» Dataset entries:

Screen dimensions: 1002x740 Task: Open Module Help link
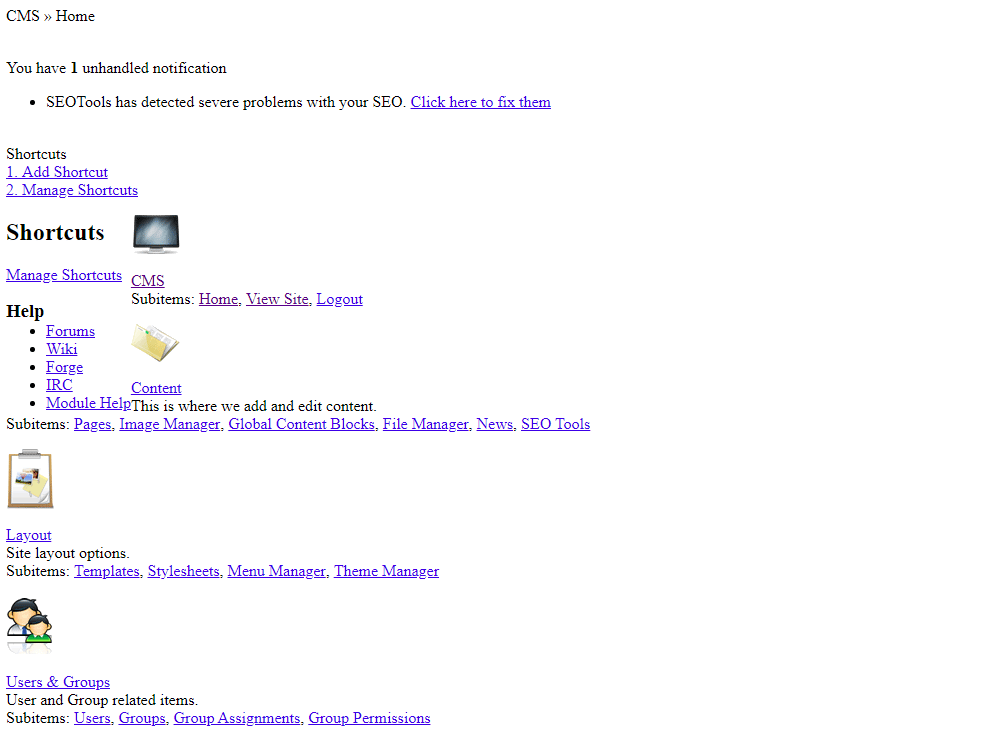(x=88, y=403)
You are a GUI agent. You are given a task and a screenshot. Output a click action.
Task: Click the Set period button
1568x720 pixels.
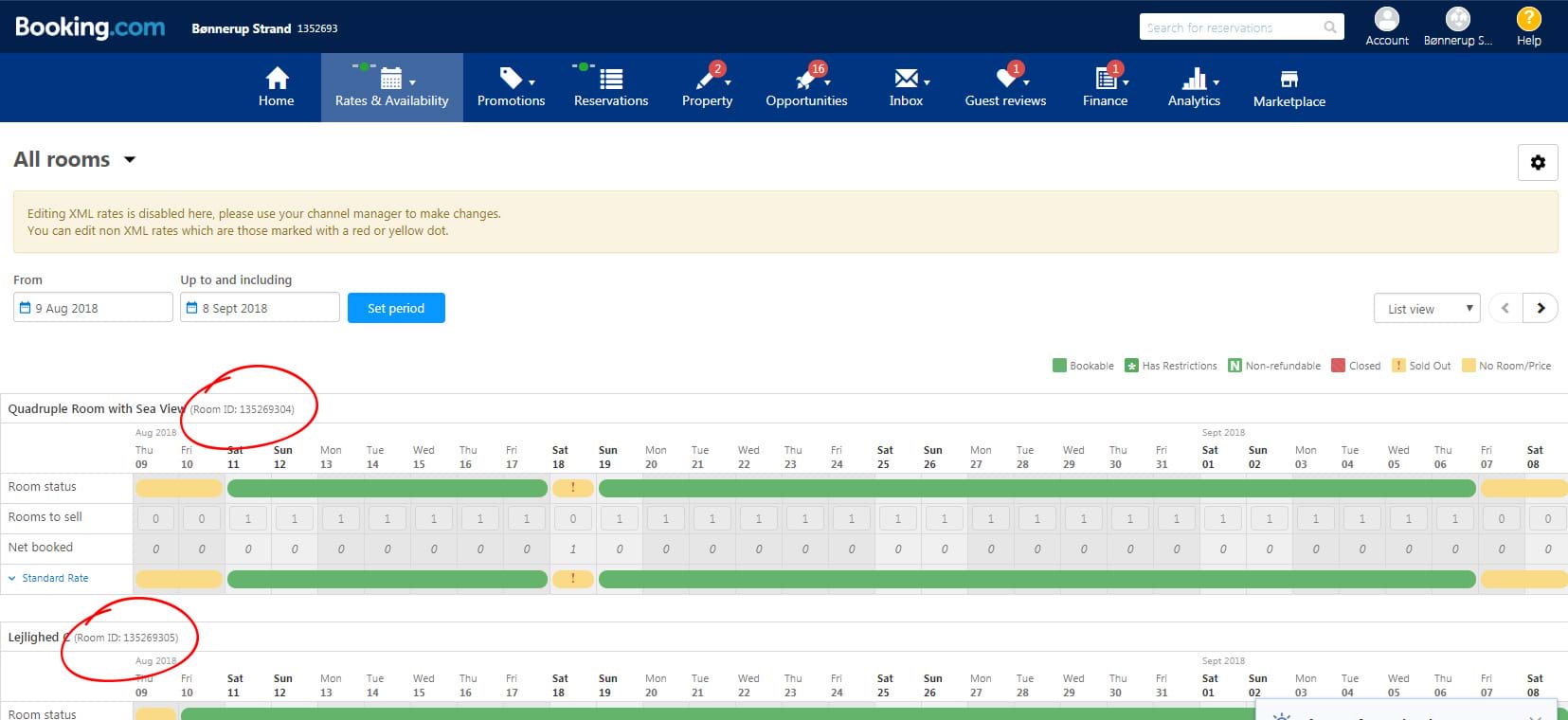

» Problem details: Give back only the lines from the one that carries "You are a GUI" through the final line above, both included. Drop all pictures.

» Answer:
You are a GUI agent. You are given a task and a screenshot. Output a click action.
Task: Click the Set period button
1568x720 pixels.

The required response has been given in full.